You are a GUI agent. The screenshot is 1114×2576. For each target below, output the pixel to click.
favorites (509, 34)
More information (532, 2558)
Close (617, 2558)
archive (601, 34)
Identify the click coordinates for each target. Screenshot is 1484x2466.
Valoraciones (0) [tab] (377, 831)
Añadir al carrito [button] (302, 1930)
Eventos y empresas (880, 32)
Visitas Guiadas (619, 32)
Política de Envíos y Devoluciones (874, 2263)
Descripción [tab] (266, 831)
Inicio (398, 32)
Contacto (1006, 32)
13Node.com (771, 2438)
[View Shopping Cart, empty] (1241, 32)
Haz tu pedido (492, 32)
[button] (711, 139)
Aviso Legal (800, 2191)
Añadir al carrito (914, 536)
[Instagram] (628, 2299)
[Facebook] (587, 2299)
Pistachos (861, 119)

• Assigned task
Lines holding the word "Añadir" should be copied from the entries above.

• Exercise response
Añadir al carrito [button] (302, 1930)
Añadir al carrito (914, 536)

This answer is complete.